● Text provided:
------------------------------------------------

A block of mass m=1/3 kg is kept on a rough horizontal plane. Friction coefficient is `mu=0.75`. The work done by minimum force required to drag to the block along the plane by a distance 5m is :-

To solve the problem, we need to find the work done by the minimum force required to drag a block of mass \( m = \frac{1}{3} \) kg on a rough horizontal plane with a coefficient of friction \( \mu = 0.75 \) over a distance of 5 m. ### Step-by-Step Solution: 1. **Identify the Forces Acting on the Block:** - The weight of the block \( W = mg \) acts downwards. - The normal force \( R \) acts upwards. - The frictional force \( F_f \) acts opposite to the direction of motion, given by \( F_f = \mu R \). - The applied force \( P \) is what we need to determine. 2. **Calculate the Weight of the Block:** \[ W = mg = \frac{1}{3} \text{ kg} \times 10 \text{ m/s}^2 = \frac{10}{3} \text{ N} \] 3. **Set Up the Equation for Normal Force:** Since the block is on a horizontal plane, the normal force \( R \) can be expressed as: \[ R = W = \frac{10}{3} \text{ N} \] 4. **Calculate the Frictional Force:** The frictional force is given by: \[ F_f = \mu R = 0.75 \times \frac{10}{3} = \frac{7.5}{3} = 2.5 \text{ N} \] 5. **Determine the Minimum Force Required to Overcome Friction:** The minimum force \( P \) required to drag the block is equal to the frictional force when the block is just about to move: \[ P = F_f = 2.5 \text{ N} \] 6. **Calculate the Work Done by the Force:** Work done \( W \) by the force \( P \) when moving the block a distance \( d = 5 \) m is given by: \[ W = P \times d = 2.5 \text{ N} \times 5 \text{ m} = 12.5 \text{ J} \] ### Final Answer: The work done by the minimum force required to drag the block along the plane by a distance of 5 m is \( 12.5 \) Joules. ---

------------------------------------------------

● Goal:
In the friction problem, what value of gravitational acceleration is used to calculate the weight of the block? The listing that comes next plays no part in this exercise.

● Excerpted records:
------------------------------------------------

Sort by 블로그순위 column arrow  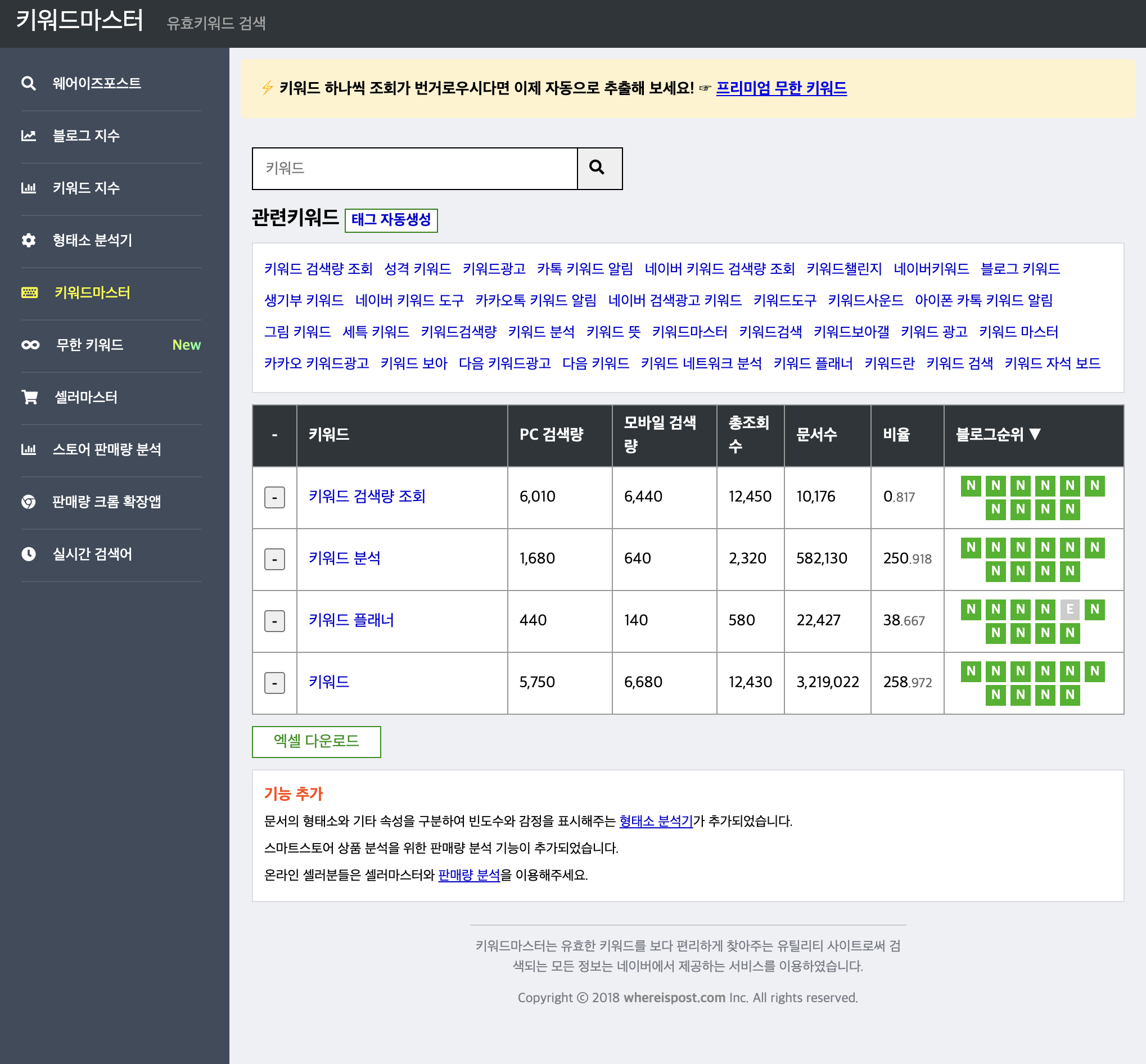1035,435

------------------------------------------------

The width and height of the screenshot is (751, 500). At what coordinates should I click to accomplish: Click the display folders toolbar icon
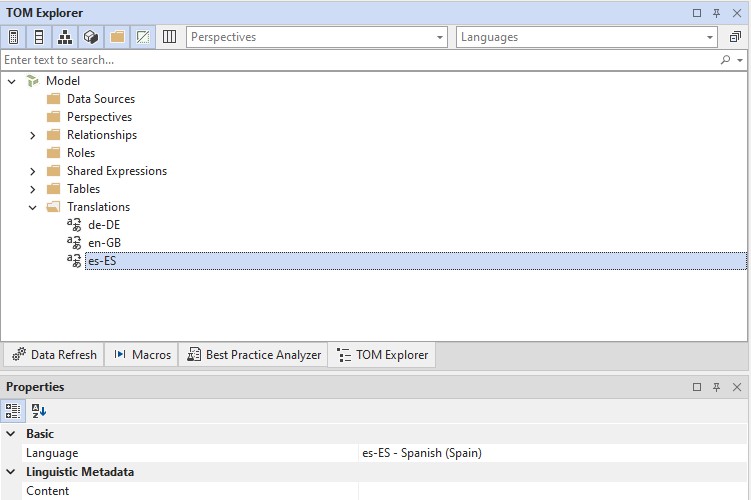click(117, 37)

------------------------------------------------

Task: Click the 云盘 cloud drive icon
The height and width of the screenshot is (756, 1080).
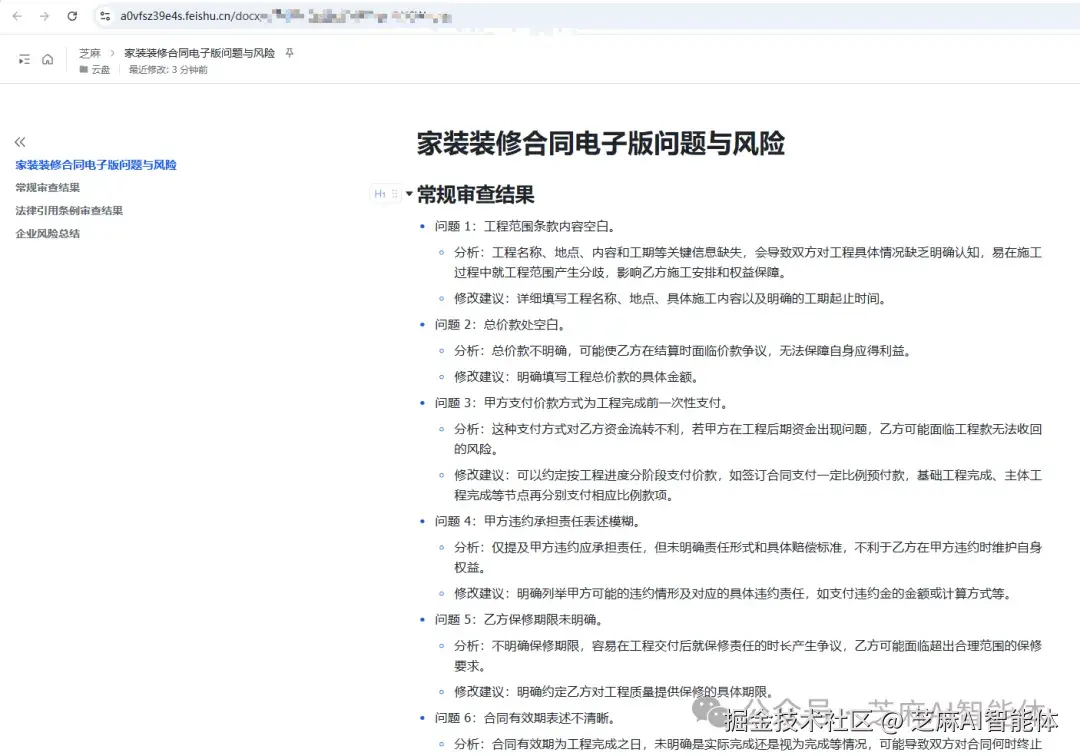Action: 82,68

------------------------------------------------

● Complete response:
10 m/s²